Richard Baker, executive chairman and governor of Hudson’s Bay Co., has put out a warning.
“The current macro environment for retailers poses serious threats to both our operating business and our related real estate assets,” Baker wrote in a letter to the special committee to HBC’s board, which is examining Baker’s proposal to take HBC private.
He’s part of the group of shareholders of HBC, which collectively owns 57 percent of the outstanding common shares of HBC and on June 10 proposed to take HBC private at 9.45 Canadian dollars. The stock closed at $9.79 Thursday on the Toronto Stock Exchange.
Others in the group include Rhône Capital LLC, WeWork Property Advisors, Hanover Investments (Luxembourg) S.A. and Abrams Capital Management LP.
Baker’s letter, sent to the special committee on Thursday, emphasized that “HBC is currently facing difficult challenges” and that its strategic plan requires “significant capital investment.”
“We believe that the business plan and value creation initiatives required to address these challenges will be better understood, accepted and executed by patient capital in a private company context,” Baker wrote.
“We are already large and long-term shareholders of HBC and are prepared to transfer the long-term risks and uncertainties inherent in pursuing the company’s strategic plan from HBC shareholders to the continuing shareholders via our whole company cash premium proposal. Our proposal provides an opportunity for all minority shareholders to realize the sale of 100 percent of their shares in a fair process and at a premium cash price, with the benefit of full disclosure and an informed board recommendation following a careful and thorough review.”
Baker criticized Catalyst Capital’s bid for approximately 14.8 million shares, at 10.11 Canadian dollars, as “coercive” and “designed solely to prevent our whole company transaction from occurring, and thereby deprive minority shareholders of the ability to receive a substantial cash premium for their full investment in HBC.”
Catalyst made its bid on July 22. It expires on Aug. 16, which is before the special committee has a chance to complete its evaluation of Baker’s bid. Catalyst’s bid represents 15 percent of HBC’s outstanding common shares not owned by the shareholder group, enough to block the sale of the company to Baker and his group. Baker and his group need a majority of the shares not represented by his group for their privatization offer to go through.
“If successful in its partial bid, Catalyst has stated that it intends to vote its shares [including any that are tendered in its partial bid] against our privatization proposal,” Baker wrote. “This could effectively block a whole company sale transaction that the special committee chooses to make available to all HBC minority shareholders on the basis that it is in their best interests.”

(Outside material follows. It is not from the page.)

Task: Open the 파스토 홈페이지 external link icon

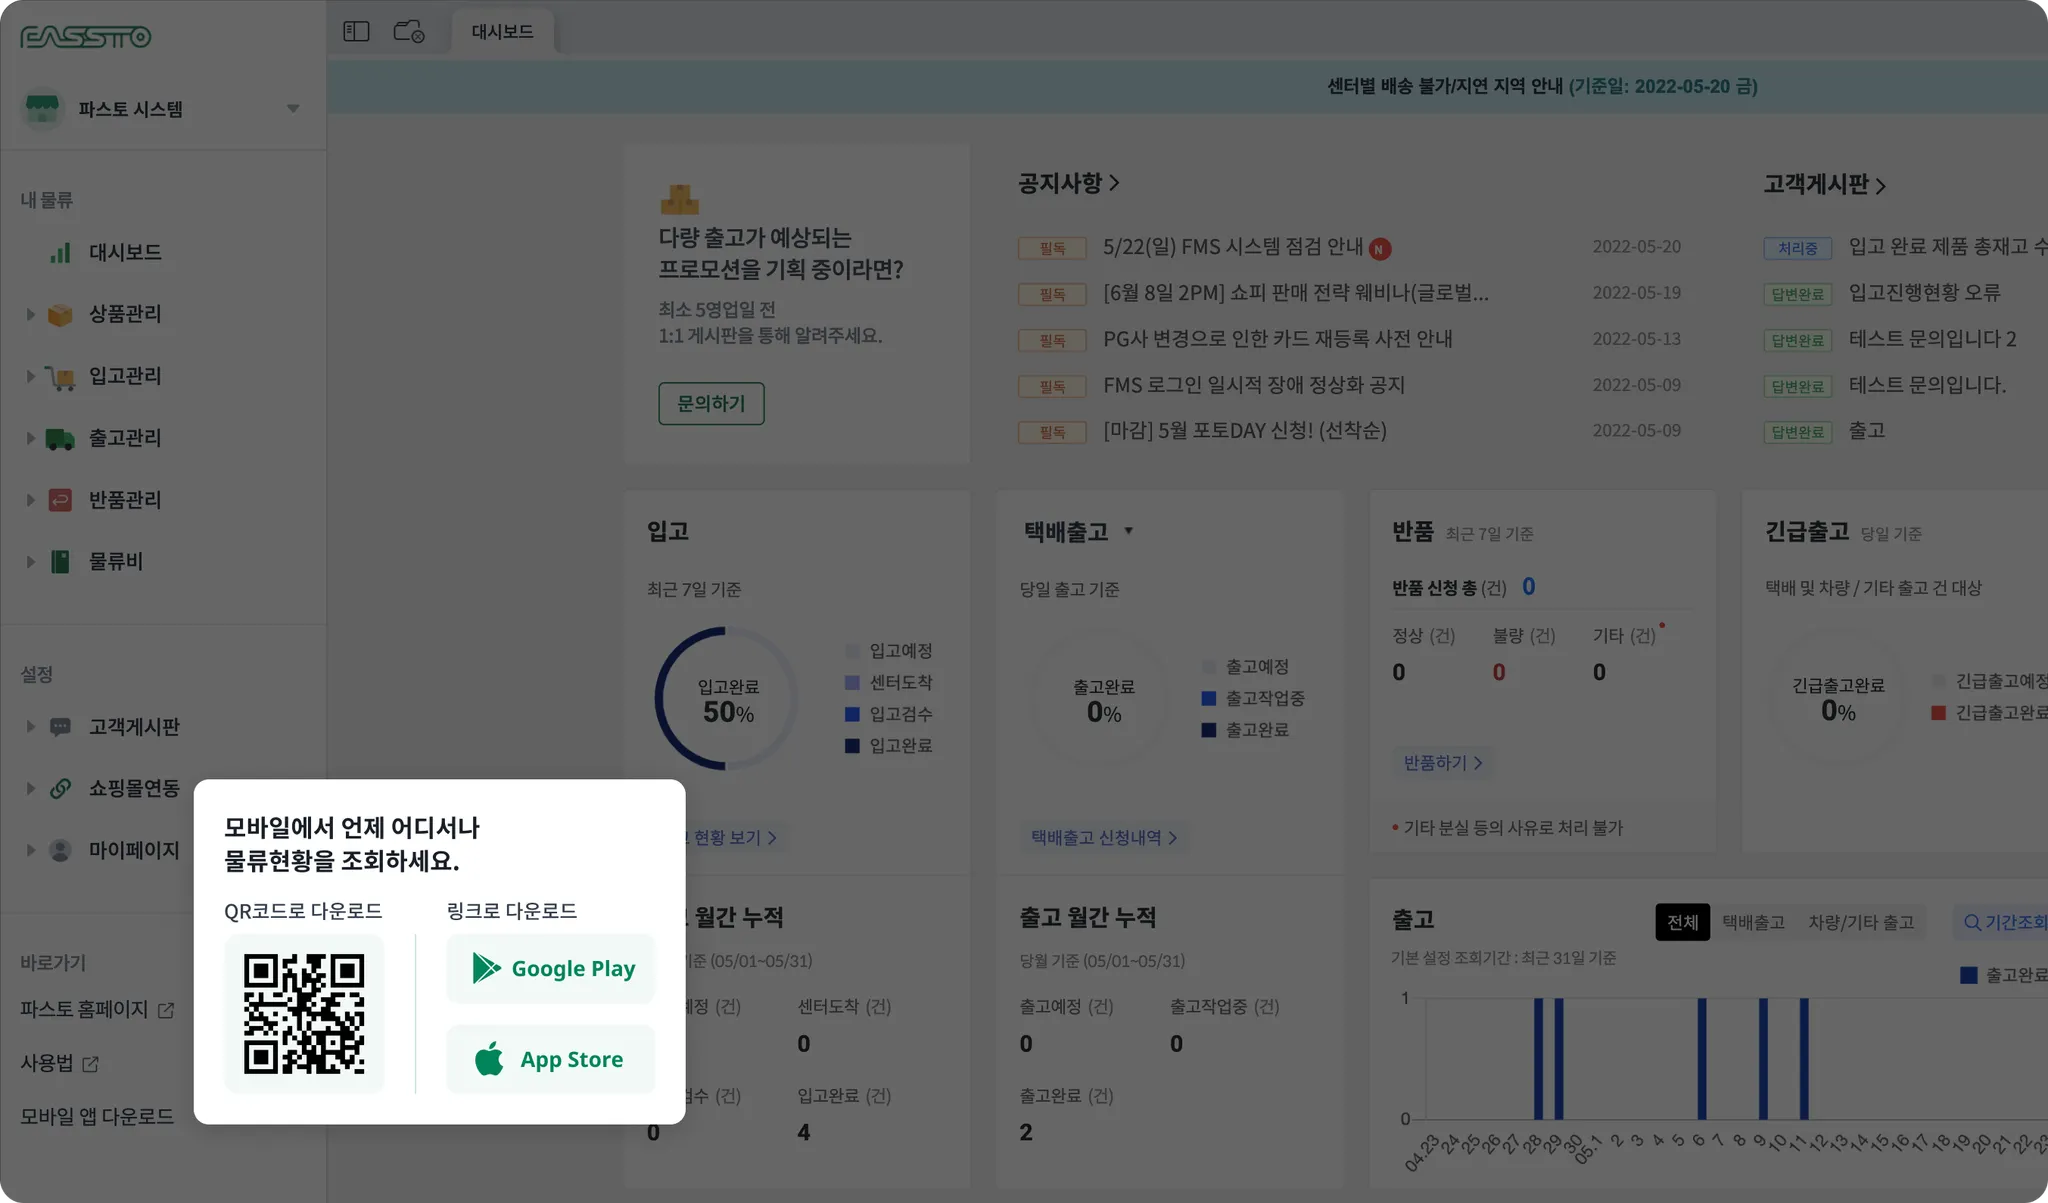Action: click(x=166, y=1011)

Baker also warned that “absent a whole company transaction such as the one we are proposing, there is a real and significant risk that HBC’s stock price falls back to levels comparable to where the stock was trading prior to the announcement of our privatization proposal. We strongly urge the special committee to take whatever measures necessary to preserve the integrity of its review process and not allow Catalyst [or any other party] to usurp its role.”
Baker stressed that his group is “committed to our long-term investment in HBC, and to pursuing the company’s current strategic plan — whether as a private company or while continuing as a public company.”
The group “looks forward to engaging in substantive discussions with the special Committee to deliver significant cash premium value to HBC minority shareholders for the entirety of their investment,” Baker wrote.